In order to calculate predictions for a set of structures, these
must be provided in mol-format. In addition to this file the
associated Moloc program Mtprmp requires:
- the pharmacophore description of the training set,
hdrqn.tpr
- the descriptor matrix file hdrqn_dsc.mtx
- the coefficient file hdrqn.cfd.
The calculations can be performed in two different formats
(for simplicity we just calculate the values for the molecules
of the original training set):
- Simply generate a file with the results
Issue the command
Mtprmp -u hdrqn.tpr -m hdrqn_dsc.mtx -g hdrqn.cfd -o
hdrqn.plt hdrqn.sd
or, relying on default extensions and output file-name, the
abbreviated command
Mtprmp -u hdrqn -m hdrqn_dsc -g hdrqn hdrqn.
The output file hdrqn.plt contains two columns
containing the names of the structures and the model prediction
values.
- Modify structure file
The second mode consists of producing a new structure file which,
in addition to the original data, is augmented by a data field
for each compound which contains the calculated model value.

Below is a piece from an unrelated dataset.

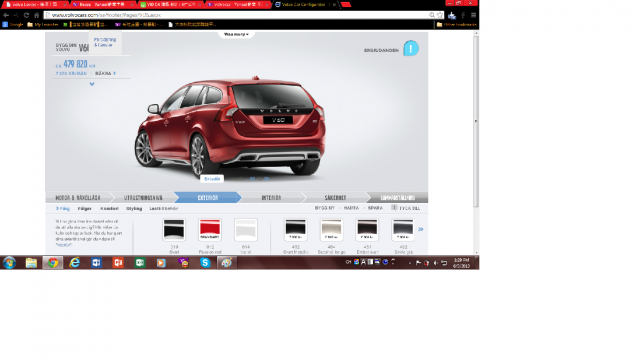Open Skype from the taskbar
This screenshot has width=640, height=360.
[205, 263]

The corresponding command reads
Mtprmp -u hdrqn -m hdrqn_dsc -g hdrqn -r DATA1 <
hdrqn.sd > hdrqn1.sd
- With the parameter '-r DATA1' the user specifies, that this
(redirection) mode should be activated. The data field will
carry the label 'DATA1'.
- Using the standard input to feed the structure file to the
program, and the standard output to produce the result offers the
possibility to relay the structure file through different models,
using the piping mechanism. Thus, at the end, one obtains the
original structure file, augmented by several data fields,
one for each model.
This mode is useful for the generation of web tools, in which
the user may specify the models he is interested in. The
web-program than simply has to care that the submitted structure
file is piped through the selected model programs, and that the
appropriate output is generated.
Running the new version of Mtprmp with old model files
- Write a model file, hdrqn.mdl, with the following 4 lines:
- Line 1: MODEL_TYPE topological_pharmacophore
- Line 2: hdrqn.tpr
- Line 3: hdrqn.sml
- Line 4: hdrqn
- Rename hdrqn_dsc.mtx to hdrqn.mtx (.mtx and .cfd
files must carry the same name).
- Generate a file, hdrqn.sml, containing the single line:
1 components: topological, 9 1.0 1.0 1.0 2.0 2.0 0.0 0.0 1.0
This, to transfer the parameters for the similarity
calculation.
- In the call to Mtprmp replace the parameters:
-u hdrqn -m hdrqn_dsc -g hdrqn
by
-m hdrqn
e.g. Mtprmp -m hdrqn -r DATA1 < hdrqn.sd > hdrqn1.sd
(The new version of Mtprmp just looks for the .mdl file.)